Here's the question you clicked on:
mlddmlnog
CALCULUS.
|dw:1358986487783:dw|
so you need to find the antiderivative correct?
hmm are u guys doing Integration rite now? haha xD
cause im taking Calculus atm :)
oh, no our exam is tom.. so i'm doing the review sheet and I have no idea how to do this... :/
@UnkleRhaukus help? :'(
hm sorry it looked easy for a minute but idk what to do with the |x|
Hmmmm I'm not familiar with seeing absolutes in integrals either. I think this is how we would deal with it though. Think about the function \(y=|x|\). It's a V-shape, formed by 2 lines, \(y=-x\) when \(x \lt0\) and \(y=x\) when \(x \gt0\). So I think we can replace the abs(x) with -x when our integral is dealing with values of x which are less than 0. And then also replace abs(x) with +x when we're dealing with positive values of x.

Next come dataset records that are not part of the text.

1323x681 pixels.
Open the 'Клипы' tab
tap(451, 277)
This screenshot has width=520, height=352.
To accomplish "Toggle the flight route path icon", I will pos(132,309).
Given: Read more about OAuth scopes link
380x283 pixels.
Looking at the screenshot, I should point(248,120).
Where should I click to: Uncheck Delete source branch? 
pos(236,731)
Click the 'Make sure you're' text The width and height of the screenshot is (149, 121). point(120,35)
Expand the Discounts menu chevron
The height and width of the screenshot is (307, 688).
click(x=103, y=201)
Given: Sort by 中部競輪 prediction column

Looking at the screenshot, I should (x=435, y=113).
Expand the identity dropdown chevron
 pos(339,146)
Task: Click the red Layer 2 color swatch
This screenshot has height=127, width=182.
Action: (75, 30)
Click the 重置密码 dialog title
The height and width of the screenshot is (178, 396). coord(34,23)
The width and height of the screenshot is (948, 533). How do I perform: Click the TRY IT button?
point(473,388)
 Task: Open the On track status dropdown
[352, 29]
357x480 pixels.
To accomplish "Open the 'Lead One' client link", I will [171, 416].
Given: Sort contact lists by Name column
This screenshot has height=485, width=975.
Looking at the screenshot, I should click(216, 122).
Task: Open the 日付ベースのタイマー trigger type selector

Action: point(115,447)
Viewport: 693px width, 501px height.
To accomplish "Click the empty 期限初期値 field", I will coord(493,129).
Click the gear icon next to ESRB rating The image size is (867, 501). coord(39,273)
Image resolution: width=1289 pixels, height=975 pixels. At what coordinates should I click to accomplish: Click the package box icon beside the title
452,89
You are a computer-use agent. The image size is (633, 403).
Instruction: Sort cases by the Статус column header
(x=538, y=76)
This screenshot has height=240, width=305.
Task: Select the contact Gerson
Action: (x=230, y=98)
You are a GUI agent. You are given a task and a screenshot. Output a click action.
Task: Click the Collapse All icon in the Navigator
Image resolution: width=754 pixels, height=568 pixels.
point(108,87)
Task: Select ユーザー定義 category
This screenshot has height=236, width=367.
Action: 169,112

Let's start by splitting up the integral.\[\large \int\limits_{-1}^3 \frac{|x|}{x}dx \qquad \rightarrow \qquad \int\limits_{-1}^0 \frac{|x|}{x}dx+\int\limits_{0}^3 \frac{|x|}{x}dx\]
Notice that we're dealing with NEGATIVE x's in the boundaries of the first integral, and POSITIVE x's in the boundaries of the second. \[\large \int\limits\limits_{-1}^0 \frac{-x}{x}dx+\int\limits\limits_{0}^3 \frac{x}{x}dx\]
I think that's what you're suppose to do.... I'm not positive though :3
ah thank you zepdrix. haha even though i just gave up on this one. it's too confusing for me.. i will post the next quesiton though. exam's tom :( and open study has been acting really really slowww. i couldnt get on for like an hour.